Comments below...
On Mar 5, 2006, at 12:09 PM, Anil Gangolli wrote:
I've been using basic Spring dependency injection and
initialization (BeanFactory/ApplicationContext) functionality in
some projects at work and have really been happy with how it
encourages clean modularization and helps me to get more pluggable
reusable components while keeping almost all of the code completely
unaware of Spring itself.
I think using the dependency injection pattern would really help us
clean up interdependencies and make Roller more pluggable and
modifiable. Before spending time on a real proposal, I wanted to
gauge interest in this. Note that this is separable from any
inclination to use Spring MVC (as Sean G is trying) or other Spring
features (like the declarative transaction management that Matt R
suggested).
Taking this path would suggest that we use Spring's xml-based
configuration mechanisms instead of roller.properties.

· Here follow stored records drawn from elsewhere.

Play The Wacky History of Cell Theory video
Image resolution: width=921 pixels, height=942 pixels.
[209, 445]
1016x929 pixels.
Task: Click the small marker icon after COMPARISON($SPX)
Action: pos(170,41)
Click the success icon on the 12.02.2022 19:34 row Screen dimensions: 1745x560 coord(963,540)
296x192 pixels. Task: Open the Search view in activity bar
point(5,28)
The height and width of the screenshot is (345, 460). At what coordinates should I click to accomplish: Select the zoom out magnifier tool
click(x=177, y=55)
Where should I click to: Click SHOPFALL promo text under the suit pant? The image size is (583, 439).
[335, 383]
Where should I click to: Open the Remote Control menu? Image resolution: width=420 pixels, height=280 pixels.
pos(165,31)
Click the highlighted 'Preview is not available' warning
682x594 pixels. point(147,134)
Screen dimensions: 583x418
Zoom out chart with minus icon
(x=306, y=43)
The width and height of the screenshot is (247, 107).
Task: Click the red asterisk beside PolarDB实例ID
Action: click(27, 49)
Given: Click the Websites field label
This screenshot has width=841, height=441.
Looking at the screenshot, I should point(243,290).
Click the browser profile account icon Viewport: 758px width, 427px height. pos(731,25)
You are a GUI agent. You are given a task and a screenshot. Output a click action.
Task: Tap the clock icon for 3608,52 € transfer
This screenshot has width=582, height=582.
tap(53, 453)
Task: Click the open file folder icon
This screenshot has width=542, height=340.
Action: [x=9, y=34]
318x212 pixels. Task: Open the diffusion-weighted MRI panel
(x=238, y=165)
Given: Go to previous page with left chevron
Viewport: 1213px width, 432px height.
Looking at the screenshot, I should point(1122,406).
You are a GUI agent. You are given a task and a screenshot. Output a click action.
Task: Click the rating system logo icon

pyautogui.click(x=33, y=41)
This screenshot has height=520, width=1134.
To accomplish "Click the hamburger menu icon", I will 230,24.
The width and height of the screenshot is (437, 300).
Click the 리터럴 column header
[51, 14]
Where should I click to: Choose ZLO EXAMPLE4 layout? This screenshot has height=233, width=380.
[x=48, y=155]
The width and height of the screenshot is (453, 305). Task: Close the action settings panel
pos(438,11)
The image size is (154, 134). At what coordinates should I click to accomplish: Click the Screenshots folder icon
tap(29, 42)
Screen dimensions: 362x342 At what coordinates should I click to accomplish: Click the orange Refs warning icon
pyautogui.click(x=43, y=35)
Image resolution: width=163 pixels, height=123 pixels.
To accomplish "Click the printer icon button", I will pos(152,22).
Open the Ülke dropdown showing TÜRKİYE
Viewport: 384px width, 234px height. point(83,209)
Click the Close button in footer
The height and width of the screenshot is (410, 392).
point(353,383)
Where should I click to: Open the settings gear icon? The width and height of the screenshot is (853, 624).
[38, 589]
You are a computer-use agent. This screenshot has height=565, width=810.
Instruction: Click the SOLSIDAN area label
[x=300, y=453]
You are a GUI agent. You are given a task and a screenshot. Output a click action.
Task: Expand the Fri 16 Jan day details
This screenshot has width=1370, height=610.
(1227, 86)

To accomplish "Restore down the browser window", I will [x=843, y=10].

It's
possible (as Matt has done for some of the Acegi-related
properties) to support configuration via roller.properties rather
than requiring users to edit the xml, but I think that the approach
taken by Matt for the security props (having code in RollerContext
initialization read the roller props and call appropriate bean
setters) would be onerous to extend to a large number of
properties. What would probably work nicely (and be easy) is to
have most of the Spring configuration refer where necessary (by
property paths) to one bean representing the equivalent of
roller.properties and configured in one xml file (or even a
properties file if we initialize that one bean specially).
I think there are three types of configuration properties in
roller.properties:
1 - implementation class names, e.g. which persistence implementation
to use
2 - configuration properties that rarely change or cannot be changed
at runtime
3 - obscure configuration properties that don't warrant a place in
the UI
For #1 type properties, I wouldn't mind asking users to edit
Springhetti-style XML. Folks who want to substitute their own
implementations clearly know what they are doing and can handle the
XML. Maybe we can make Roller easier to customize and perhaps all
major Roller sites need extensive customization. But for type #2 and
#3, is it really better to have folks editing XML instead of a drop-
dead simple properties file?
But then again, maybe there are only these two type of properties:
1 - class names and configurations of said classes (perfect for
Spring XML config)
2 - configuration properties exposed through the UI, some of which
require restart (perfect for our XML driven runtime config system)
I think it could be entered gradually, but eventually would mean a
lot of minor-to-moderate restructuring to really utilize the
pattern, feeling kind-of Roller 3.0-ish.
Would there be sufficient support for seeing a proposal along these
lines? I probably won't embark on such a proposal unless there's
some predisposition to move in this direction.
I'm definitely interested in seeing a proposal.